SUPPLIED RECORDS ::
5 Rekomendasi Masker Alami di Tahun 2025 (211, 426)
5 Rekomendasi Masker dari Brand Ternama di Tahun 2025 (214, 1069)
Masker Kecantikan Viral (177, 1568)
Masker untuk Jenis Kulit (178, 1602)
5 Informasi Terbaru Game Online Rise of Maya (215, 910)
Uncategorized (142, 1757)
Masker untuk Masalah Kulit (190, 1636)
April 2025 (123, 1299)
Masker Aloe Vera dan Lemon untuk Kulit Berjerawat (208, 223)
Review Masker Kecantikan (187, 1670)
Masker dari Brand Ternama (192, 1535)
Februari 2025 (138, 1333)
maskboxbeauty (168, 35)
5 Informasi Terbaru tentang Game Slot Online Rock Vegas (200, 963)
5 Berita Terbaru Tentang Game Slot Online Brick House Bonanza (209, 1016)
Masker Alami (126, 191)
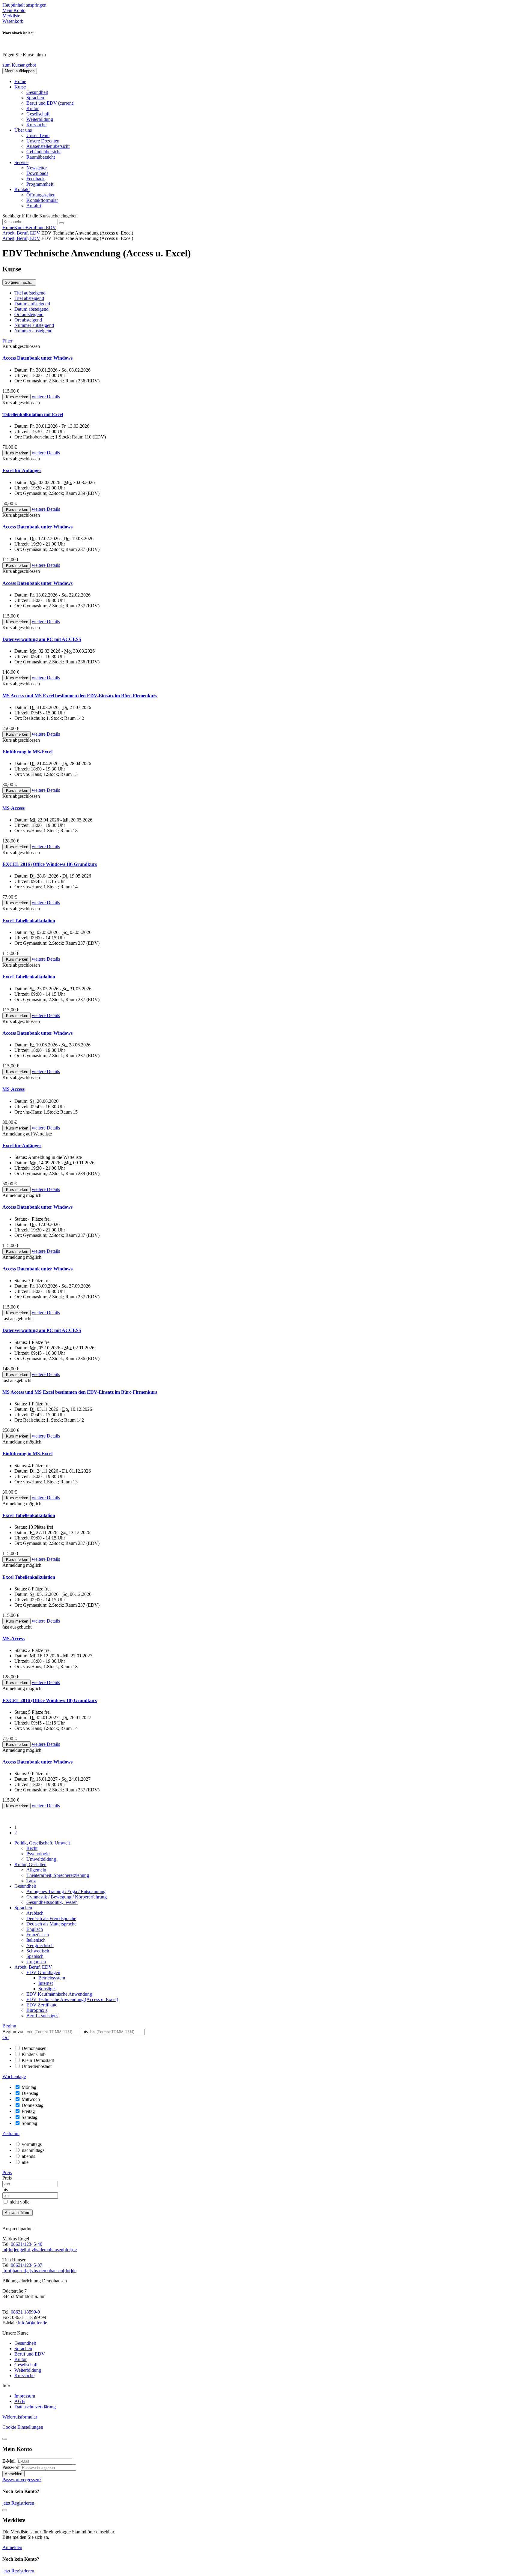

TASK DIRECTIONS ::
Copy the data exactly. Pictures do not belong in the copy.

SOLUTION FOR THIS TASK ::
5 Rekomendasi Masker Alami di Tahun 2025 (211, 426)
5 Rekomendasi Masker dari Brand Ternama di Tahun 2025 (214, 1069)
Masker Kecantikan Viral (177, 1568)
Masker untuk Jenis Kulit (178, 1602)
5 Informasi Terbaru Game Online Rise of Maya (215, 910)
Uncategorized (142, 1757)
Masker untuk Masalah Kulit (190, 1636)
April 2025 (123, 1299)
Masker Aloe Vera dan Lemon untuk Kulit Berjerawat (208, 223)
Review Masker Kecantikan (187, 1670)
Masker dari Brand Ternama (192, 1535)
Februari 2025 (138, 1333)
maskboxbeauty (168, 35)
5 Informasi Terbaru tentang Game Slot Online Rock Vegas (200, 963)
5 Berita Terbaru Tentang Game Slot Online Brick House Bonanza (209, 1016)
Masker Alami (126, 191)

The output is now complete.